Tendo em conta esses elementos, é correto afirmar que, quando a administração pública se envolve em contrato de doação, ela poderá figurar tanto na qualidade de doadora, quanto na de donatária. E dependendo de sua posição na relação contratual, o regime jurídico da espécie poderá variar, havendo mais ou menos normas a serem observadas para a valia do negócio jurídico.
Como doadora, a Administração deve observar normas mais rígidas, como a necessária avaliação prévia do bem a ser doado e licitação, além da necessidade de autorização legislativa específica, como regra geral, no caso de bens imóveis.
Como donatária, as regras são mais singelas, visto a desnecessidade de licitação ou autorização legislativa específica, todavia, o regime jurídico de direito público continua a exigir estejam presentes o interesse público e sejam respeitados os princípios constitucionais e infraconstitucionais que norteiam a administração pública como a impessoalidade, moralidade e eficiência.
No caso em questão, de se notar, que estaríamos diante de uma doação com encargo, em que a Câmara Municipal seria donatária de bens móveis ou serviços com a obrigação de lhes conferir destinação específica, qual seja, a de prêmio a ser conferido aos vencedores do evento institucional, podendo autorizar a inserção do nome do doador no material de divulgação do evento.
Todavia, para que não se atente contra os princípios que norteiam a Administração Pública, especialmente aos da impessoalidade e publicidade (art. 37, caput, CF), entendo que deva ser realizada a convocação pública dos interessados em doar bens móveis e serviços aos prêmios institucionais da Câmara Municipal de São Paulo, convocação esta que poderá ser feita através da publicação de edital, em que conste, ao menos, o calendário anual de eventos da Edilidade paulistana, as condições, o local e a data para manifestação dos interessados.
Ainda, para assegurar que os bens móveis e serviços a serem oferecidos em doação guardem relação de pertinência com cada um dos prêmios institucionais existentes, de forma a restar claro o interesse público em aceitá-los e direcioná-los à citada finalidade, entendo necessária seja formada uma comissão a ser composta, em sua maioria, por servidores efetivos da Casa que deverão manifestar-se fundamentadamente, em cada caso, a respeito da existência do interesse público no caso concreto, bem como averiguar se os bens ofertados estão livres de quaisquer outros ônus que não os encargos aqui mencionados.

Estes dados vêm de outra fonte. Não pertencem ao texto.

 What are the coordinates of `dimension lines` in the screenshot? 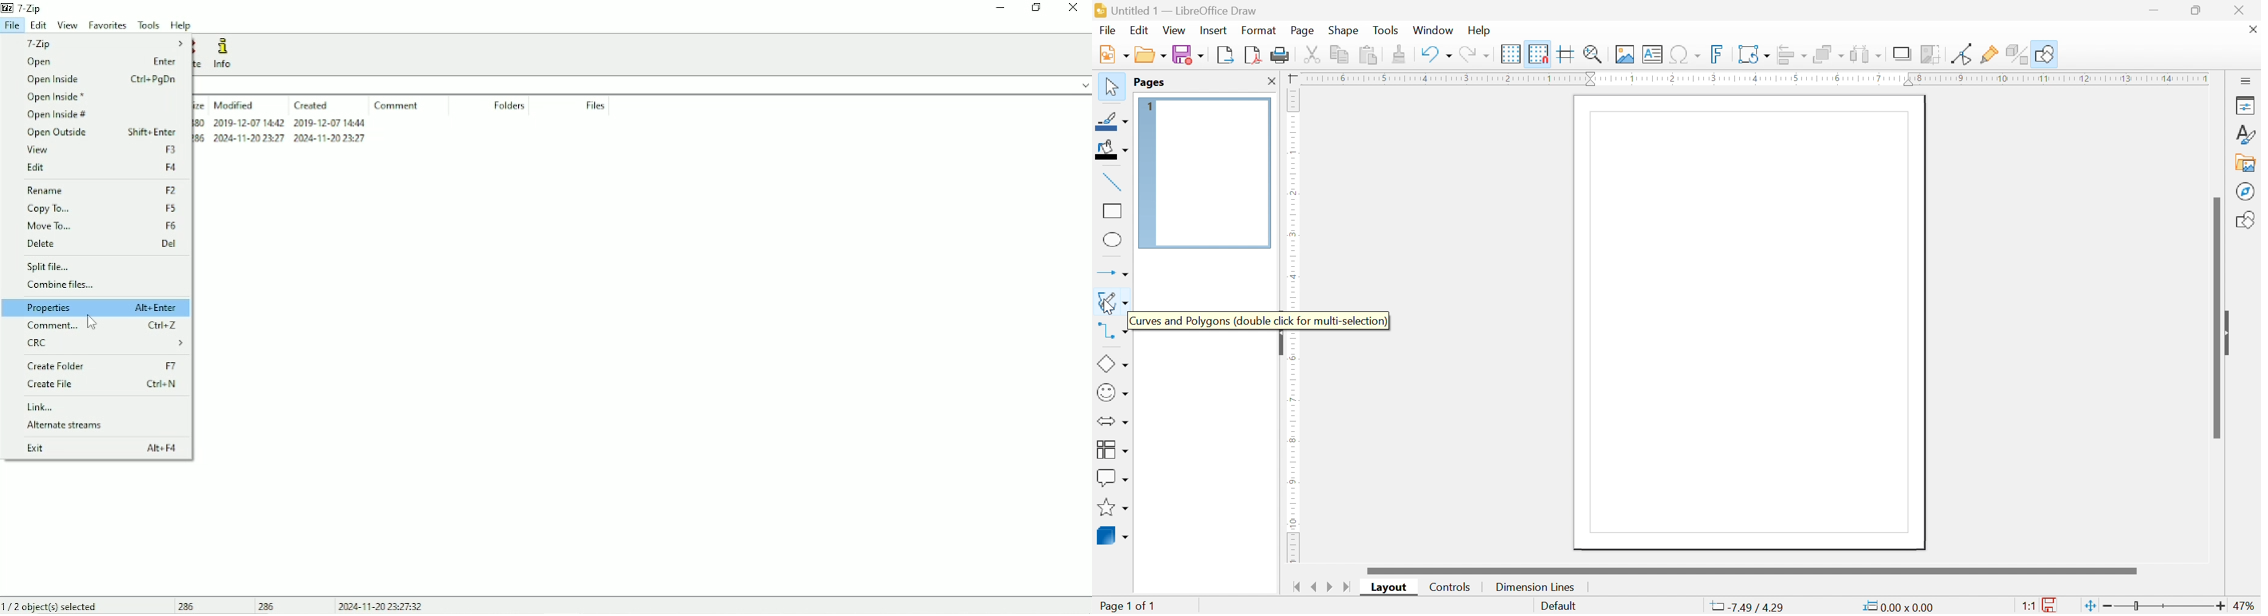 It's located at (1534, 587).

Não bastasse, entendo que caberia a referida Comissão ponderar, fundamentadamente, a respeito da forma e extensão da divulgação do nome do doador no objeto ou material de divulgação do evento, a partir de critérios pré-fixados pela Administração.
Por outro lado, de se ressaltar, que não há qualquer atentado contra a moralidade ou impessoalidade da Câmara Municipal de São Paulo, visto que os bens móveis ou serviços recebidos a título de doação serão necessariamente aplicados na premiação dos concursos, revertendo, assim, para o benefício de cidadãos e entidades civis participantes dos eventos e não para qualquer agente público ou político.
Aliás, diante da atual realidade do Estado brasileiro, mister reconhecer que a Administração Pública, observadas as normas legais que garantam sua impessoalidade, não só pode como deve se valer de incentivos privados para atingir da forma mais eficiente o interesse público.
Insista-se, no presente caso, o benefício não será usufruído diretamente pela Câmara Municipal de São Paulo, mas sim pelos participantes dos prêmios institucionais.
Observe-se, por fim, que de todas as Resoluções anexadas ao presente expediente apenas a Resolução nº 6, de 09 de abril de 2003, que cria o Prêmio de Cidadania Universitária Edison Tsung-Chi Hsueh, contém dispositivo que expressamente permite que a Câmara Municipal de São Paulo poderá realizar parcerias com pessoas jurídicas de direito privado para a entrega de prêmios de valor econômico (artigo 7º, parágrafo único).
Nesse passo, recomendo que, havendo interesse de incrementar os demais prêmios institucionais, preliminarmente, deverão ser promovidas alterações normativas nas respectivas Resoluções, de modo a acrescentar disposição semelhante ao mencionado artigo 7º, parágrafo único, da Resolução nº 06/03, a fim de que reste claro ser intuito do legislador conferir ao vencedor outros prêmios que não apenas a placa comemorativa.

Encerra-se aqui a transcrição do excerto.